Entries on finding words and elements
▼

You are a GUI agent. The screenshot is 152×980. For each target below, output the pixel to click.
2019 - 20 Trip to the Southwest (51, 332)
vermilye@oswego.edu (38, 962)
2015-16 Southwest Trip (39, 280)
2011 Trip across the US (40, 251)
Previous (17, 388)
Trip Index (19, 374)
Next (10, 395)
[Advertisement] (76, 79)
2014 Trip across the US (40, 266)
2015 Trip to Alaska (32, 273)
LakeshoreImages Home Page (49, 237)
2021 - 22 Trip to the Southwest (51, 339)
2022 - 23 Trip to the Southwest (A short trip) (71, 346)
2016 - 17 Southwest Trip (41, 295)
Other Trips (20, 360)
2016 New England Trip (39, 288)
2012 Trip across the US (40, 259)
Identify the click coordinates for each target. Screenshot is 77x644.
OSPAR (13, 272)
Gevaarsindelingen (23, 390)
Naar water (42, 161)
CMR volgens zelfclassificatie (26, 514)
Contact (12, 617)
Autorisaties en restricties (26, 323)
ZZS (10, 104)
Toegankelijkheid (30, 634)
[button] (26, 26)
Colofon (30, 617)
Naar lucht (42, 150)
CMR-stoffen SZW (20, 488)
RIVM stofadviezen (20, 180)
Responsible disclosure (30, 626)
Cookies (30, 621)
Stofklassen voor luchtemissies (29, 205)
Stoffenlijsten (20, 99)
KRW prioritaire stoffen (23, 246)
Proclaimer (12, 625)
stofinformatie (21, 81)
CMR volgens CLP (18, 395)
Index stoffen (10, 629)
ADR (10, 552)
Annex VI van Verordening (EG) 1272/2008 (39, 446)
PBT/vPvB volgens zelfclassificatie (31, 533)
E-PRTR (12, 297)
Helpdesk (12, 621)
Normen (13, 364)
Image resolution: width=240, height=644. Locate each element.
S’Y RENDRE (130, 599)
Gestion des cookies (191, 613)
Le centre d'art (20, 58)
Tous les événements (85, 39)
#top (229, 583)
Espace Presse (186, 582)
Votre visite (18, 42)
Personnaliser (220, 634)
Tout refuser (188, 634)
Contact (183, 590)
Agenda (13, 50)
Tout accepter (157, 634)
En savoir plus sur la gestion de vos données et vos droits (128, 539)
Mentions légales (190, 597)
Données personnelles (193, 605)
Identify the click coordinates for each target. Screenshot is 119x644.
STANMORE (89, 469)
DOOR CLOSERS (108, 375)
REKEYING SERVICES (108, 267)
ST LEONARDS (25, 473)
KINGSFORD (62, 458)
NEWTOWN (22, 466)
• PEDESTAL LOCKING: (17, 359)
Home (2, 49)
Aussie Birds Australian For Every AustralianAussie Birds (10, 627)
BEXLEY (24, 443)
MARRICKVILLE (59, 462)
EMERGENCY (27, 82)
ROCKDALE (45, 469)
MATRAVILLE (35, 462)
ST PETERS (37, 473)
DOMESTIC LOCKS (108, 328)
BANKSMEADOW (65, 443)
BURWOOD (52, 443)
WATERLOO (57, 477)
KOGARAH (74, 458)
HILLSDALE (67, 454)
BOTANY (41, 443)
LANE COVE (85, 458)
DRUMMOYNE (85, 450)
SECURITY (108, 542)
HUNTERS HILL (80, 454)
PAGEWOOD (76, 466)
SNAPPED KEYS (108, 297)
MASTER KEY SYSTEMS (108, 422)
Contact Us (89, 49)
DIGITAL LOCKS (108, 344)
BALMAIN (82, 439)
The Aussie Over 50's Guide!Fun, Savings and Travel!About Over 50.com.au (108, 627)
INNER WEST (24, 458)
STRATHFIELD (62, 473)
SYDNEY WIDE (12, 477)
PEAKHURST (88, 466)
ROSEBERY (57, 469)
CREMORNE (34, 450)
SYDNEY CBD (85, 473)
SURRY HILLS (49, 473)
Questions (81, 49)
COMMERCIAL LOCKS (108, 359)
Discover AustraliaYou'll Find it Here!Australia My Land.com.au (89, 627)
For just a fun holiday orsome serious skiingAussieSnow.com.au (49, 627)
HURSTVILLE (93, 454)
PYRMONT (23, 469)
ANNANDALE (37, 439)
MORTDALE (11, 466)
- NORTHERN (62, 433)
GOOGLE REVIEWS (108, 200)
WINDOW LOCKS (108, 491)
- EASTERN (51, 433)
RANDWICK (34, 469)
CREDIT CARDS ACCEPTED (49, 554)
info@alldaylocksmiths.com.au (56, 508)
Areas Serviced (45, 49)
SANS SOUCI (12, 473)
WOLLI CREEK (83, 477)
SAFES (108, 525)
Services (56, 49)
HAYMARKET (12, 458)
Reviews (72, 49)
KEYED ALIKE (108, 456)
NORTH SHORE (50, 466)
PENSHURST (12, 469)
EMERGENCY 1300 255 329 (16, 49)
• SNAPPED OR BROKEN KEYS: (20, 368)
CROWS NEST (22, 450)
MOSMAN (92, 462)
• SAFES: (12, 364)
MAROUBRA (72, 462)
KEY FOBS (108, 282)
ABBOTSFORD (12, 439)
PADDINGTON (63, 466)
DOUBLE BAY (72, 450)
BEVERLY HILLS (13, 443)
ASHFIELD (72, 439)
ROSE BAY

▲

- _Objective_:
Return every line of the listing above that contains the string "coordinates", matching case.

- _Correct result_:
Identify the click coordinates for each target. Screenshot is 77x644.
Identify the click coordinates for each target. Screenshot is 119x644.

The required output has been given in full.